Spotlight: Brian Mockenhaupt

brianPlease join us in congratulating Brian, Managing Editor of the Journal of Military Experience for winning the Michael Kelly award for his story “The Living and the Dead.” His short story won him $25,000 for his exemplary, 18 month research-journalism on a platoon (and often outside the wire). You can read experts on the Kelly award page (URL above) or better yet, you can purchase a copy of the entire article. I did and I can’t wait to read it! Mockenhaupt’s writing has been published in The Atlantic, Outdoor Magazine, and Esquire (among other prestigious publications). We are so proud of Mockenhaupt and honored he shares his expertise with us at MEA. Congratulations, Brian! Well deserved! And to the judges for the award: good choice! There’s no more deserving a writer, friend, guy.

Pedagogy Spotlight: Michael Lund

In his basic composition course, Michael Lund used poet Gabriel A. Tolliver’s recently published piece (In the inaugural issue of The Blue Falcon Review) “The Afghan Blood House.” As Lund explained, Tolliver’s piece helped elucidate the concept of plot, “I tell them [his students] sometimes hands–images of hands–are a shortcut to agency, to who has and uses power. Still hands can mean lack of agency, injured hands loss, fists resolution, etc. So this was a great story…” (Lund para. 1). Revealing further details of his lesson plan using Tolliver’s short story, Lund explained: “I asked [students] what the hand  prints represent in the story (getting eventually to both agency and, when annotated, signatures). Asked what kinds of hands, though unseen, were doing things (got healing and killing). Asked what the wounded soldier’s hand represented (got them to comradeship, handshake, connection), what the blood smear meant (arrived at loss of identity and life itself), asked whose hand the narrator touched (comrades but also, they finally realized, ourselves, the readers). The hands in the story pull us into conflict, lift us up and drag us down, draw us on and tug us back” (Lund para. 2).
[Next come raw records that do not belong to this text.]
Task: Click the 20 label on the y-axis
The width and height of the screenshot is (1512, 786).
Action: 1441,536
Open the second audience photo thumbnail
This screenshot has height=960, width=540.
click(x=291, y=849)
Lund expressed gratitude to Tolliver for his great work, which allowed his students to better understand elements of literature and storytelling. In sharing Lund’s lesson plan we hope other teachers, writing workshop leaders, writing center tutors / coaches / mentors, etc. will look to the published work in our journals The Blue Falcon Review, The Journal of Military Experience and the Arts, and Blue Streak: A journal of military poetry in their efforts in the teaching of writing.


Lund, Michael. Personal email to author. 26 Nov. 2013. Web.

Spotlight: Eric Hodges

Eric Hodges, MEA Scholarship Editor recently gave a TEDx talk on the implications of the military–civilian divide (see above video). Hodges is a PhD candidate at Virginia Tech, his dissertation research like his TEDx talk advances research in veteran studies. In fact, as Hodges explains in the video, he is responsible for establishing the Virginia Tech Veteran Studies conference. The second annual conference takes place in April 2014. A call for presenters is currently out with a deadline of January 10, 2014. We hope you enjoy the video as much as we do. Hodges message is a powerful one and one that exemplifies the work we seek to promote here at MEA.